Eighth Sunday After Trinity
‘You give them something to eat’.
In the name of the Father, and of the Son, and of the Holy Spirit.
I remember the winter my family went on ‘food stamps’, one of the American government’s primary forms of poverty relief. I was four years old. My father had lost his job, shortly after we had moved to a new house in the country. Winters in rural Illinois are hard. The average temperature is below freezing, and when the crops are harvested, the wind sweeps freely across the fields, creating a bitter chill. Those are my earliest memories of cold and hunger.
We did not have enough to eat, and the food we got was mostly awful and minimally nutritious. I qualified for the free lunch program at my school, where food was also of dubious quality but at least it was there. Outside of term, my lunch at home was usually a small packet of six Nabisco crackers, each with a thin layer of artificial cheese or peanut butter.

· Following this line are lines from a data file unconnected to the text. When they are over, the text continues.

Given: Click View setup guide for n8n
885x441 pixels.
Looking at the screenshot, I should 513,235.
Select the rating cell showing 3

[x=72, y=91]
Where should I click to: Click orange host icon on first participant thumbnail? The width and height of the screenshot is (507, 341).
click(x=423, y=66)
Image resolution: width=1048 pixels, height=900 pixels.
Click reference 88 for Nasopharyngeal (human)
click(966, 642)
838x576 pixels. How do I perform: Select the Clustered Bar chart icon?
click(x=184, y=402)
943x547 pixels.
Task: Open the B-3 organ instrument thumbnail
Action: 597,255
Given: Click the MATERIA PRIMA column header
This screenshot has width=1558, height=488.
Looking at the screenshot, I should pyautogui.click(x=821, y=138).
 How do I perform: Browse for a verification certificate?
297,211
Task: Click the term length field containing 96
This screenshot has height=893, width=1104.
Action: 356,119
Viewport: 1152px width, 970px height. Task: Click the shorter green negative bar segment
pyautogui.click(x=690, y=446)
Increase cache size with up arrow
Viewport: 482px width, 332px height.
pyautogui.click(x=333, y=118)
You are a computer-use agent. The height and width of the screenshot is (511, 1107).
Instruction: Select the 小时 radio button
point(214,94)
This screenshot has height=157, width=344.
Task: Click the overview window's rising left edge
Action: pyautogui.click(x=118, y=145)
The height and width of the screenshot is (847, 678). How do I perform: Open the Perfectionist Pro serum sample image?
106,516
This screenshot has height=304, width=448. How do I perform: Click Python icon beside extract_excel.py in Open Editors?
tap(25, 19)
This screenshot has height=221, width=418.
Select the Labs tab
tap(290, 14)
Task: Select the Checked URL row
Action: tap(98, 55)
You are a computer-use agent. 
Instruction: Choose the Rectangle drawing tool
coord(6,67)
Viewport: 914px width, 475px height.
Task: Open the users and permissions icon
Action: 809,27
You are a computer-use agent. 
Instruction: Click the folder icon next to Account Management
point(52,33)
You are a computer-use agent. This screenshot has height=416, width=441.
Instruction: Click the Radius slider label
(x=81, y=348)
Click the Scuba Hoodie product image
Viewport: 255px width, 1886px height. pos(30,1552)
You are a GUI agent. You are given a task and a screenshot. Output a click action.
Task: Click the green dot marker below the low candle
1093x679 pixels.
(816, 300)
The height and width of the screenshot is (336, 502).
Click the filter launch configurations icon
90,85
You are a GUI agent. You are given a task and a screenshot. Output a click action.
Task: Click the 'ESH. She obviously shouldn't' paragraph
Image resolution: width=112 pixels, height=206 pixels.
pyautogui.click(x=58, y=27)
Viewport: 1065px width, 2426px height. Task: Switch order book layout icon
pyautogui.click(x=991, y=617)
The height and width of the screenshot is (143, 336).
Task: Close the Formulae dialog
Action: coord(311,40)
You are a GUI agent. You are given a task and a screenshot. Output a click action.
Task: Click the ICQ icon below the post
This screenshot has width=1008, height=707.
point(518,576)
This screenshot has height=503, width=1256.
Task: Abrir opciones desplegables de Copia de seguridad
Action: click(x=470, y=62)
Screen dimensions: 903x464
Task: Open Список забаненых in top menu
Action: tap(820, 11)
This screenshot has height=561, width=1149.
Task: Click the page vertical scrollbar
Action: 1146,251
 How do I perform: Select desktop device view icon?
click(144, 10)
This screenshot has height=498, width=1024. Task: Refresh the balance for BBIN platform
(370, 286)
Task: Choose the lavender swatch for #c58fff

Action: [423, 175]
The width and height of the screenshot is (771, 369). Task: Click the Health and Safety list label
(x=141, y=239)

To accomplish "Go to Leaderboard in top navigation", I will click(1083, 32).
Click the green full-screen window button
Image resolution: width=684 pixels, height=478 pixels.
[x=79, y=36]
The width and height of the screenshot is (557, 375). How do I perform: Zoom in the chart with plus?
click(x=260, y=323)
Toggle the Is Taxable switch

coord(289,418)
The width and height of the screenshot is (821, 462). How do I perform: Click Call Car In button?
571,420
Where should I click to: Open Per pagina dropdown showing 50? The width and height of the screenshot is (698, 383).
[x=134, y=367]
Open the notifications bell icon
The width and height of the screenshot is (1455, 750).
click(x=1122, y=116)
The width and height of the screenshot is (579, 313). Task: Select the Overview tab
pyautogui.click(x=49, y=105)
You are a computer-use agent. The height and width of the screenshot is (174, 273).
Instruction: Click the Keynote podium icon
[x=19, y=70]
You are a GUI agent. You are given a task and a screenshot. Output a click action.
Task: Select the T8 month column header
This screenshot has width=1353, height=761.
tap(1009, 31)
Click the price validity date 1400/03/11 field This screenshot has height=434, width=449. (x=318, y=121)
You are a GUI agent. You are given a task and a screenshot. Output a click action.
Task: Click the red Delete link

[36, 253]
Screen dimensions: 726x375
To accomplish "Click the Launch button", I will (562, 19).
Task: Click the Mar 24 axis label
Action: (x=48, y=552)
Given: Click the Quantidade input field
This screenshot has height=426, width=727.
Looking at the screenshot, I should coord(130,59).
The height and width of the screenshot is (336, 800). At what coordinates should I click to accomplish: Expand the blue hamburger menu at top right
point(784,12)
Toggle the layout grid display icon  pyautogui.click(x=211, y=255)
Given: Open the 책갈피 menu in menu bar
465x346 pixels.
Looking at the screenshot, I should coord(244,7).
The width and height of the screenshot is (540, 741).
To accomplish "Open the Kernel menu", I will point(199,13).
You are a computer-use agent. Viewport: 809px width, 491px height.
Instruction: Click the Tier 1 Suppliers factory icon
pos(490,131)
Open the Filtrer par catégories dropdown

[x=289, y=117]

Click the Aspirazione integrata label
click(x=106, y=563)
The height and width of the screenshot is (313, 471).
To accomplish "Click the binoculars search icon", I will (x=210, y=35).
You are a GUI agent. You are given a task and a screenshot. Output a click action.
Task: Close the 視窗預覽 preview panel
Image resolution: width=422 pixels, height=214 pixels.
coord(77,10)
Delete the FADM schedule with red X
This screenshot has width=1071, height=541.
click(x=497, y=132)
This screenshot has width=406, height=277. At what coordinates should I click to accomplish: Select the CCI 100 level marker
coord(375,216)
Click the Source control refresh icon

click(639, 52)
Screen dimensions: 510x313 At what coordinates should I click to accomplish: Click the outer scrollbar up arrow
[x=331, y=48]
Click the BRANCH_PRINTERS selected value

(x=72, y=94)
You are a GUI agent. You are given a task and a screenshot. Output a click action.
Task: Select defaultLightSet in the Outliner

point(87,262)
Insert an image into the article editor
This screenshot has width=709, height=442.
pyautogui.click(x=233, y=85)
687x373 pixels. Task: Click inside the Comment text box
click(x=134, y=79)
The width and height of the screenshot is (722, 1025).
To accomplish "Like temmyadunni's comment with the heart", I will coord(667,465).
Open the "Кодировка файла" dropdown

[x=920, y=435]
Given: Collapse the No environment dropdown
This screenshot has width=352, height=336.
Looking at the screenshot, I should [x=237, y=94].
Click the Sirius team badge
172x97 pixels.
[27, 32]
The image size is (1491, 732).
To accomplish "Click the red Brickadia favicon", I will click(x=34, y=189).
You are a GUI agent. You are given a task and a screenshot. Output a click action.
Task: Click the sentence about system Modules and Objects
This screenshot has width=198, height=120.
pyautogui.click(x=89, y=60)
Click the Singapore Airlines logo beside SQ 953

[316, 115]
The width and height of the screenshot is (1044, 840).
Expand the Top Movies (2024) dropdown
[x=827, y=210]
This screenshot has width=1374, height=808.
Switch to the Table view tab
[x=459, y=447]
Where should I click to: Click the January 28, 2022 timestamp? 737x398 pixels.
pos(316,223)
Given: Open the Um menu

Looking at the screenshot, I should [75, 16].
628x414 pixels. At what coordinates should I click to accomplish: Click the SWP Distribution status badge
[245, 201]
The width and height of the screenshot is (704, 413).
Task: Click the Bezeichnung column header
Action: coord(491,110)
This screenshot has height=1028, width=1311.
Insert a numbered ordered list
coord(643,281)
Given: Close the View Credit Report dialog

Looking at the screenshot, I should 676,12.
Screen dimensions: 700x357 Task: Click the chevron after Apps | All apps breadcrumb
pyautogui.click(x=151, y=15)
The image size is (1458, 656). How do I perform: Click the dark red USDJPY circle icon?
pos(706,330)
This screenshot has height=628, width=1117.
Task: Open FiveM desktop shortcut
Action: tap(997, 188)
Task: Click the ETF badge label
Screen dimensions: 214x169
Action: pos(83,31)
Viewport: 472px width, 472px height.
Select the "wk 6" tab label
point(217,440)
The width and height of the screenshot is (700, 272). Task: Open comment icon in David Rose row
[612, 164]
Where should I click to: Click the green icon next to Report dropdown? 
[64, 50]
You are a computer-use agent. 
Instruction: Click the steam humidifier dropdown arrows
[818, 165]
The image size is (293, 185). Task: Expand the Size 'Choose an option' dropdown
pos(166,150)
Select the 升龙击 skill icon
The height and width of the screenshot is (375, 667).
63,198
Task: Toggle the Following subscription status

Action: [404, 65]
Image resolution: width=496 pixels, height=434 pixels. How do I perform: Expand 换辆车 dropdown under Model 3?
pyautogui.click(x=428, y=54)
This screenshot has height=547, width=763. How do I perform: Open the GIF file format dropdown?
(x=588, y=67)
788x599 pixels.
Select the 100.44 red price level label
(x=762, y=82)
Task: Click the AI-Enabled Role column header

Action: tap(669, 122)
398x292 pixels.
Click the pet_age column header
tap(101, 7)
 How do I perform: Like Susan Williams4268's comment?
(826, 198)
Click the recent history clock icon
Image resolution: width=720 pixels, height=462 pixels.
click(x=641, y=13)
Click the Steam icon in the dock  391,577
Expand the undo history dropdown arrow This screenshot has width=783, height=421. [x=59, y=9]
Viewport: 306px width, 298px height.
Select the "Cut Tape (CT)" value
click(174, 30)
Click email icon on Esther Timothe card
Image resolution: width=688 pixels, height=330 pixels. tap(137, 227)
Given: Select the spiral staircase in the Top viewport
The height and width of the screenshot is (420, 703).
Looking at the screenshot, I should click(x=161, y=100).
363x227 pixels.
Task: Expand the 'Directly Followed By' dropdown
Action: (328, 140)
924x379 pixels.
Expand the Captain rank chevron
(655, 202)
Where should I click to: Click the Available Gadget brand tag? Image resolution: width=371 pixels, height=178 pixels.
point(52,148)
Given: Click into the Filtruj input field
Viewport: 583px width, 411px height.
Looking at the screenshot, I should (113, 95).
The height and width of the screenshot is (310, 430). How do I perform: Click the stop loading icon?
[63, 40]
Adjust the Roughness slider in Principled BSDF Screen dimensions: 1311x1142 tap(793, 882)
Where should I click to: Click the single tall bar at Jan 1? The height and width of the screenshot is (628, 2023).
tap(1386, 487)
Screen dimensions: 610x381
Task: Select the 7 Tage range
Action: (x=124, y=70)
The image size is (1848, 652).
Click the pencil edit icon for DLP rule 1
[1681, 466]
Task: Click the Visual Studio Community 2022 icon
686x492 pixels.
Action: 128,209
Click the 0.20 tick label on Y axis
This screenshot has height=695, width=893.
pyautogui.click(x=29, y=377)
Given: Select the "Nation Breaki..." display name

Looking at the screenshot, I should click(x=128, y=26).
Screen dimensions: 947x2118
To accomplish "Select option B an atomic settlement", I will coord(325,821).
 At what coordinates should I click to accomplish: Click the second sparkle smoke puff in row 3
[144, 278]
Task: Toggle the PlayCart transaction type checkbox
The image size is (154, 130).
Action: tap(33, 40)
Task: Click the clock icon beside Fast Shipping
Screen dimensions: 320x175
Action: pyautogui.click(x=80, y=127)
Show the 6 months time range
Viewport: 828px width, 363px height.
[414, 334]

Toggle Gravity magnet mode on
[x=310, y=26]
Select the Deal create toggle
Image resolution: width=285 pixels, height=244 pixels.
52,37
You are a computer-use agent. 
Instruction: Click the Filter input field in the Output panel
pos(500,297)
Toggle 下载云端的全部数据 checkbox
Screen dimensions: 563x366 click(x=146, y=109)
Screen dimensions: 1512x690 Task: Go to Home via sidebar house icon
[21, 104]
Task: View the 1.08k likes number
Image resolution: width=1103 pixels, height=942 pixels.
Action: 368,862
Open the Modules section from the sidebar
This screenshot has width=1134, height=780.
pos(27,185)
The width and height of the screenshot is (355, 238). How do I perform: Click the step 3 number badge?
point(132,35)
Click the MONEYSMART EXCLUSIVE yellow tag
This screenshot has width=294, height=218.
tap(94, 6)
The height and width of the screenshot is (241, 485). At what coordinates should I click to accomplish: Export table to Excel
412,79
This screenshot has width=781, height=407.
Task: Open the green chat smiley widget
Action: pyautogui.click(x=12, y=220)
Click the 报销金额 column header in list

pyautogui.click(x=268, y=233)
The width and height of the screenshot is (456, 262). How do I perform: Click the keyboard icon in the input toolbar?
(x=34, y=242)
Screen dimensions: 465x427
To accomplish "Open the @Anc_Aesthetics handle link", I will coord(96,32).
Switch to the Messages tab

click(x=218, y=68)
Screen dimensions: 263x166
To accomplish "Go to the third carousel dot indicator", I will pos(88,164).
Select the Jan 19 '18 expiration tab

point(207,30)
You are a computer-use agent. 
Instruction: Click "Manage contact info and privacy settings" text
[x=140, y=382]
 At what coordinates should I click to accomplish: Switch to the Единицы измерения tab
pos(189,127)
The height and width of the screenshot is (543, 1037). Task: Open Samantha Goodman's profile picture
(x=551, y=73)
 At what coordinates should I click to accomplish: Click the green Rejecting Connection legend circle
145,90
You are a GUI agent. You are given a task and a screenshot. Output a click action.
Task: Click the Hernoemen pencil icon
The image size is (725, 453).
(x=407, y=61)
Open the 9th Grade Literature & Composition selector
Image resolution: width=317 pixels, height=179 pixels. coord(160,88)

This story is not meant to arouse your sympathies for me; I have known real hunger even as an adult, but I am reasonably fed and housed these days. I’ve shared the story to put a face and personality to the brutal fact that, even in advanced economies, people know hunger and it is easy for families to fall down and out. Over 1/3 of the UK population is one large bill away from hardship. These facts should inform how we hear God’s words through the prophet Isaiah:
Ho, everyone who thirsts,
come to the waters;
and you that have no money,
come, buy and eat!
Come, buy wine and milk
without money and without price.
And then, from our Gospel, we know that Christ, worn out and heading for a countryside retreat, found himself surrounded by a desperate crowd, ill and hungry, desperate enough to follow him on foot, so desperate as to go to a deserted place. And there he satisfied them.
The kingdom of God proclaimed by the prophets and embodied by our Lord Jesus is a kingdom of peace and plenty, with rich, free food and total abundance. As people who live the Gospel story and seek that kingdom, we have a responsibility toward those who are materially hungry. As Jesus said to his disciples, ‘You give them something to eat’.
This responsibility is incumbent on us in ordinary times, but also in this extraordinary Age of the Virus. We must all ask ourselves, as the world hurtles toward greater economic crisis: What are we planning to do about it? Are we storing away money and food only for ourselves? Or have we thought ahead, and begun laying aside funds to help those in need? If, like Jesus, we find ourselves surrounded by a desperate crowd of the sick, suffering, and starving — and, let’s be honest, that’s the situation— we should know what to do, even if we are weary. ‘You give them something to eat.’
We cannot think, however, that we have exhausted our responsibilities once we have met the immediate needs of those who are suffering. We seek the kingdom of God, and uphold the dignity of every person. If our earthly kingdoms defy that vision, trapping people and whole areas in poverty, increasing desperation, preventing those made in God’s image from meeting their basic needs or fulfilling their God-given potential — then we have a duty to seek reforms. Change is possible.
* * *
This is not the only lesson in our readings today, however, nor will I have unfolded them enough if I pointed only to material hunger. We just heard this Psalm-verse sung: “You open wide your hand, and fill all things living with plenty.”
God is the life of the material world. Its beauty and abundance, its nourishing substance, are the result of his own goodness. He is particularly the life of the soul. “The Lord is near to those who call upon him, to all who call upon him faithfully’. Our bodies need material bread; who does not know that? But our souls need feeding, too.
You may remember that nearly a year ago, I said that if we faced a famine in this city, we would spare no effort to address it. That is largely what has happened in Cambridge during this pandemic. I felt confident that when I spoke earlier about feeding the hungry, I would find listening ears and responsive hearts, ready to meet the needs here and across the nation and world. But in that same sermon last year, I pointed out that we must also address the spiritual hunger that surrounds us.
Jesus was not only a healer, nor was he always multiplying bread. Christ was also a master and teacher. He taught and embodied a new way of life, and called others to follow him. Even with no place to lay their heads, his disciples found satisfaction in his presence. “You have the words of eternal life,” Peter said to Jesus (John 6:68). Or, as two disciples said on the way to Emmaus: ‘Were not our hearts burning within us, while he was talking to us on the road, while he was opening the Scriptures to us?’ (Luke 24:32) They were fed inwardly.
Christ has entrusted that same ministry of teaching and discipleship to us, his followers, the Church. He still says: ‘You give them something to eat’. That may be daunting. We may look at our own resources and think they are not enough: only five loaves, only two fish to feed 5000; only a little faith; only a little knowledge of the Scriptures. But in the hands of Christ, all things may be opened and multiplied to feed the hungry.